### Objectives
a) According to the car tuning post, what is the weakest link?
b) Lay out the rows as a JSON list of strings, one string per line with blank lines left out, starting with the line that contains "Where should I click to: Rotate" and going on through the end of the rows.

Do a solid stage 0 tune up along with trans flush before any serious upgrades are done. Do the timing belt and flametrap if they havent been done.
 
its important to know the health of your engine before doing anything.
zero tune is essential before attempting anything.
auto trans is the weakest link, consider a manual swap, ive done it myself.
a 16t should be fine with a light tune.
i would only push to a 18t when considering 270-350hp. but be ready to invest in supporting hardware.
 
I am very happy with my 16T build on my wagon. I have everything the 18T guys have but on my 16T. I ,as well as others with the 18T, find my car to be a little more punchy down low. (example Robt5 has my exact same set up but on an 18T with the correct tune... he gets ZERO wheel spin off the line, I on the other hand have the 16T with Tune, and get plenty of wheel spin.) Now on the flip side, once his 18T is going he blows by me. so its kinda up to your driving style... are you more of a highway at 100mph person or more of a city jumping in front of other drivers type person. My car for daily city driving is a blast.

Excerpt from a dataset
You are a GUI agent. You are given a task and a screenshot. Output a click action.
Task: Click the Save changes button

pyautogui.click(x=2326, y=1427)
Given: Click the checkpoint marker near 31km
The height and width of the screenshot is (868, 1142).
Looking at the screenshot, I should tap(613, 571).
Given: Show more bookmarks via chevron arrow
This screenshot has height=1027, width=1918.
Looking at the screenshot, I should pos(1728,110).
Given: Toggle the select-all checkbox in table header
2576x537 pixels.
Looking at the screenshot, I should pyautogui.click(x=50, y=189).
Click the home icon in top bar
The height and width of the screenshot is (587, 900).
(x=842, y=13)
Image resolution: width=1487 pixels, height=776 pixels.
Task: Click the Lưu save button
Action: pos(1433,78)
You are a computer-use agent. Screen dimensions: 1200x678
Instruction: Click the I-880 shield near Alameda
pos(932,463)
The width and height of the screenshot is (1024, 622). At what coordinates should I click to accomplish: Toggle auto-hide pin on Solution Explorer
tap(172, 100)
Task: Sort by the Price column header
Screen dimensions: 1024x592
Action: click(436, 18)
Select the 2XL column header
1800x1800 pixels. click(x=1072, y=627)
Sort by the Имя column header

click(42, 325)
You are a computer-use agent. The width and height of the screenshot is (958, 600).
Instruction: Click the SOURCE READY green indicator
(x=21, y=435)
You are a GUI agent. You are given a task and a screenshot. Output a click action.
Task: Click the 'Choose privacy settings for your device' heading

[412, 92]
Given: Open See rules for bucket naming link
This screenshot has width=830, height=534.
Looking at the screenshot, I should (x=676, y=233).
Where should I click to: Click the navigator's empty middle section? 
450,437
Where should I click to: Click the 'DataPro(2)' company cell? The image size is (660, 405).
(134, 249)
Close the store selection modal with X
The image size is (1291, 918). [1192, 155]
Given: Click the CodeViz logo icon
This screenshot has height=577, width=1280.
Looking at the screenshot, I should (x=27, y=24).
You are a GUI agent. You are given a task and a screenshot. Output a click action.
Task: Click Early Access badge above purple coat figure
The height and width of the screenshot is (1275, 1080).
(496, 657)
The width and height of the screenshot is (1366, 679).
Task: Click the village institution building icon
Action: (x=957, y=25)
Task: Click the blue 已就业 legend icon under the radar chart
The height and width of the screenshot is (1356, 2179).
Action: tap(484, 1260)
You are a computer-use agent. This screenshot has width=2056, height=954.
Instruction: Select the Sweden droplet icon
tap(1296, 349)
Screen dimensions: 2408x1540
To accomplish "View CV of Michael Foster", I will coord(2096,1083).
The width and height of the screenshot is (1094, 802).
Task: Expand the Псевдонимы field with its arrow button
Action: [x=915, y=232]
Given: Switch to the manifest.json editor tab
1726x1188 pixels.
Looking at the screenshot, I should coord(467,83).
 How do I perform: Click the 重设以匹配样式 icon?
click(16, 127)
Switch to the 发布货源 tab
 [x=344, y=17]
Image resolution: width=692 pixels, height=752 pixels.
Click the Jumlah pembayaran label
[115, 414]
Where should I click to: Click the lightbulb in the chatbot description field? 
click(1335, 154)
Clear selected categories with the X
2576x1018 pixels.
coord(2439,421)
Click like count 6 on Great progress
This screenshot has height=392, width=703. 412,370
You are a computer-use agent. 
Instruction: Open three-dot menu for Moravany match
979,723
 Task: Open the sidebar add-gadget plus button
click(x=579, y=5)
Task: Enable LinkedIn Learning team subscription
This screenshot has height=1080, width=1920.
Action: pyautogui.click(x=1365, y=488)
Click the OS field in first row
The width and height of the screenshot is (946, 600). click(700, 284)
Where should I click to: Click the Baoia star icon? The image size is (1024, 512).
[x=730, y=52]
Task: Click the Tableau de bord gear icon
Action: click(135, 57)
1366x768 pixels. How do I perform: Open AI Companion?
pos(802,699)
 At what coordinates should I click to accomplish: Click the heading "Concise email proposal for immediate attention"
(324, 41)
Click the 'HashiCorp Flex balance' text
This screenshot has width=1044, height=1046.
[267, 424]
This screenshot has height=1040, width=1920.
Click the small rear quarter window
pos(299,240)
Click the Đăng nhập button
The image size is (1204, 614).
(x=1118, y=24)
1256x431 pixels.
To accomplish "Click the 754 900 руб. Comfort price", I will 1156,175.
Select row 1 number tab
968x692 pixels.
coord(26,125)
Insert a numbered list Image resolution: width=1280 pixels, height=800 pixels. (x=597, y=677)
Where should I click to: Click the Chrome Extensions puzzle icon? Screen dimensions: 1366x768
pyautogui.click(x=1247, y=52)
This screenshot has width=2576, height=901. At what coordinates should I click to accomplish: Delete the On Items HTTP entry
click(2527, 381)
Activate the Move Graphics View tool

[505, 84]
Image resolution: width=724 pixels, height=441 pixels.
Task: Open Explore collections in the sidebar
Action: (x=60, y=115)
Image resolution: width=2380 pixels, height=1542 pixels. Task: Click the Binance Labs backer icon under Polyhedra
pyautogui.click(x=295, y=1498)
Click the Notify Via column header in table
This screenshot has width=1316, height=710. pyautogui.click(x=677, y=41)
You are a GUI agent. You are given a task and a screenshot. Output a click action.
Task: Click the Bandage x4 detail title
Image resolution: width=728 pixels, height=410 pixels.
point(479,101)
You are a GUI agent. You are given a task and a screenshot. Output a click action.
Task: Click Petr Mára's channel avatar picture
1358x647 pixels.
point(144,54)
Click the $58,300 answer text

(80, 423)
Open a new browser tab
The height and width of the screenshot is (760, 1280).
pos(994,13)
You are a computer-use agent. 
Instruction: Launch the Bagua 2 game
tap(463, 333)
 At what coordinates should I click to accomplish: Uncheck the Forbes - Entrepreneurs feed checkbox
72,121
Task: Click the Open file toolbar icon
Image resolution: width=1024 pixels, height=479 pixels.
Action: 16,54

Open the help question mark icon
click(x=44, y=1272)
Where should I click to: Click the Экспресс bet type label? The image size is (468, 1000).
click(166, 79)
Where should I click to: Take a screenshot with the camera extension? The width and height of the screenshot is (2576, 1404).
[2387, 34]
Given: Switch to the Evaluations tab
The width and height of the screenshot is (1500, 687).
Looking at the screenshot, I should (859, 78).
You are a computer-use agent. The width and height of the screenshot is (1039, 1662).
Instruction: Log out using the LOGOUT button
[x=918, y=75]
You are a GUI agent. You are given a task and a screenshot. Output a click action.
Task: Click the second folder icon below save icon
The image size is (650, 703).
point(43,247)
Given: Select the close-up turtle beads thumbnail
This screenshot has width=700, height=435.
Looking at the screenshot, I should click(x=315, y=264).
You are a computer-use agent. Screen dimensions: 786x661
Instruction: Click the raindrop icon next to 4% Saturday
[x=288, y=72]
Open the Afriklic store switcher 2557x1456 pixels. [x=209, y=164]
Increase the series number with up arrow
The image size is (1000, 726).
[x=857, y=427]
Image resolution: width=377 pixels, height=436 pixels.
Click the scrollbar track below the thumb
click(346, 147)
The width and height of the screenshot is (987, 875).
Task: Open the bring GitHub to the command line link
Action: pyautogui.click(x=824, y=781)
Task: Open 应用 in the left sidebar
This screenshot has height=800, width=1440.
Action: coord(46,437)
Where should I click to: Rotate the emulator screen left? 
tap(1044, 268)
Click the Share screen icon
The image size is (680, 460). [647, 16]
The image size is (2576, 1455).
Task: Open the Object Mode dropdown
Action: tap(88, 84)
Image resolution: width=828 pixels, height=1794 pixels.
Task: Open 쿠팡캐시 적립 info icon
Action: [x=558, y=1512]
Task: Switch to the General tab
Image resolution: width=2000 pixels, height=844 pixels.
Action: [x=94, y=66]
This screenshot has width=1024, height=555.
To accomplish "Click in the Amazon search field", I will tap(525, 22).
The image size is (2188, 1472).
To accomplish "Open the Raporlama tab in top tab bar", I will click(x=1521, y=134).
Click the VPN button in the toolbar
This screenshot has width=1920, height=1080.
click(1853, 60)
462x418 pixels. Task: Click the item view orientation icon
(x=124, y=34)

### Exercise answers
a) The auto trans.

b)
[
  "Where should I click to: Rotate the emulator screen left? ",
  "tap(1044, 268)",
  "Click the Share screen icon",
  "The image size is (680, 460). [647, 16]",
  "The image size is (2576, 1455).",
  "Task: Open the Object Mode dropdown",
  "Action: tap(88, 84)",
  "Image resolution: width=828 pixels, height=1794 pixels.",
  "Task: Open 쿠팡캐시 적립 info icon",
  "Action: [x=558, y=1512]",
  "Task: Switch to the General tab",
  "Image resolution: width=2000 pixels, height=844 pixels.",
  "Action: [x=94, y=66]",
  "This screenshot has width=1024, height=555.",
  "To accomplish \"Click in the Amazon search field\", I will tap(525, 22).",
  "The image size is (2188, 1472).",
  "To accomplish \"Open the Raporlama tab in top tab bar\", I will click(x=1521, y=134).",
  "Click the VPN button in the toolbar",
  "This screenshot has width=1920, height=1080.",
  "click(1853, 60)",
  "462x418 pixels. Task: Click the item view orientation icon",
  "(x=124, y=34)"
]